Los demócratas murmuran constantemente -y recaudan fondos- sobre la salvación de “nuestra democracia”, con lo que, por supuesto, quieren decir “su democracia”. Al parecer, esto consiste en el totalitarismo a través de las mayorías más pequeñas posibles en el Congreso, un cuerpo de prensa unificado y flexible, y vastas infusiones de dinero en efectivo de fuentes tan dispares como la República Popular de China y la industria farmacéutica, las cuales se han beneficiado política y financieramente de la crisis actual.
“Setenta y dos senadores y 302 miembros de la Cámara de Representantes cobraron un cheque de la industria farmacéutica antes de las elecciones de 2020, lo que representa más de dos tercios del Congreso, según un nuevo análisis de STAT de los registros del ciclo electoral completo”, se lee en un reciente informe de vigilancia. “Solo el comité de acción política de Pfizer contribuyó a 228 legisladores. En total, el sector donó 14 millones de dólares… sigue siendo rutinario que los funcionarios electos que regulan la industria sanitaria acepten sumas de seis cifras”.

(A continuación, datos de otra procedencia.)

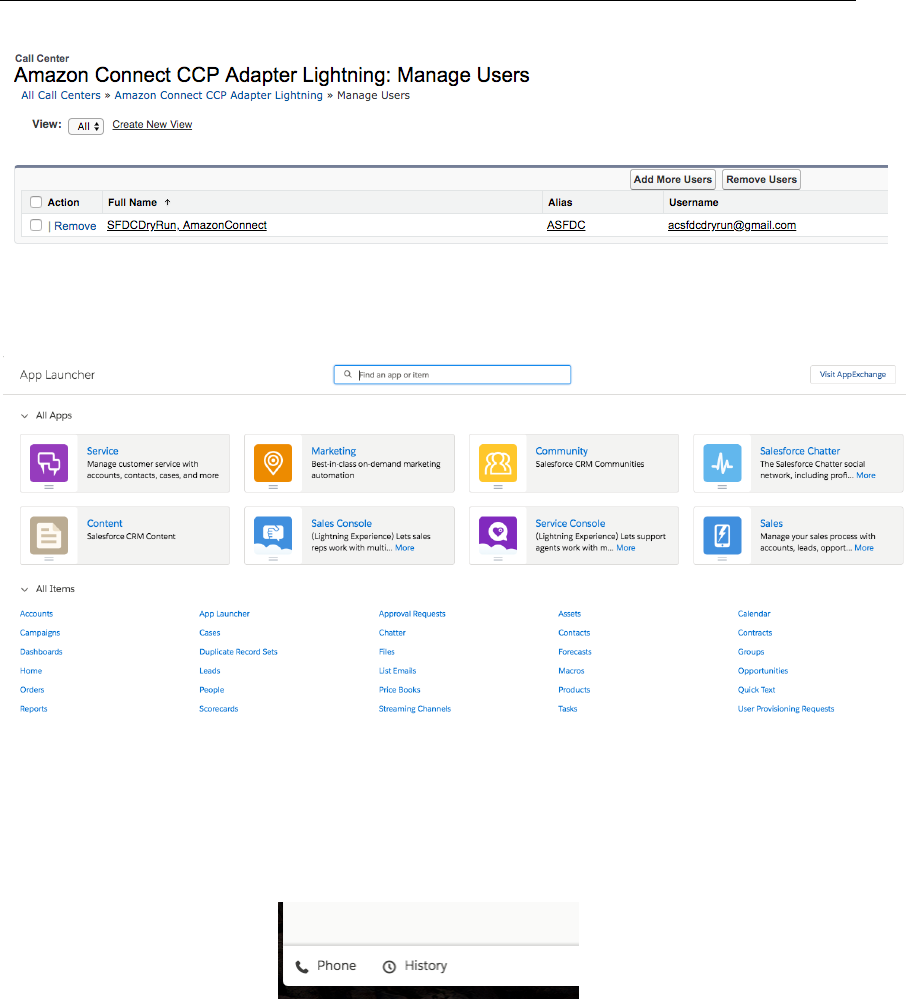Collapse the All Apps section chevron
Screen dimensions: 906x999
[x=24, y=415]
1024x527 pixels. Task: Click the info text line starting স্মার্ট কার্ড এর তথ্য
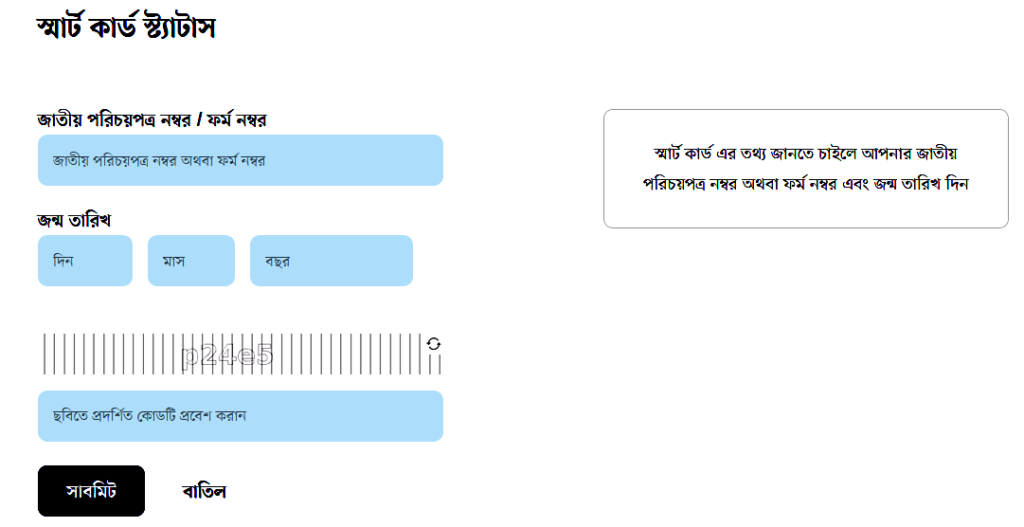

Por último, en el frente de la demonización, las cosas no han hecho más que empeorar, con el propio Biden liderando la carga contra los no vacunados. Ya en septiembre, acusó de forma divisiva que las personas no vacunadas están perjudicando la recuperación económica, haciendo que la gente enferme y provocando la muerte de otros.
“Hemos sido pacientes, pero nuestra paciencia se está agotando”, dijo el entonces hombre de 78 años.
“Mira, somos los Estados Unidos de América”, concluyó Biden. O al menos, lo éramos.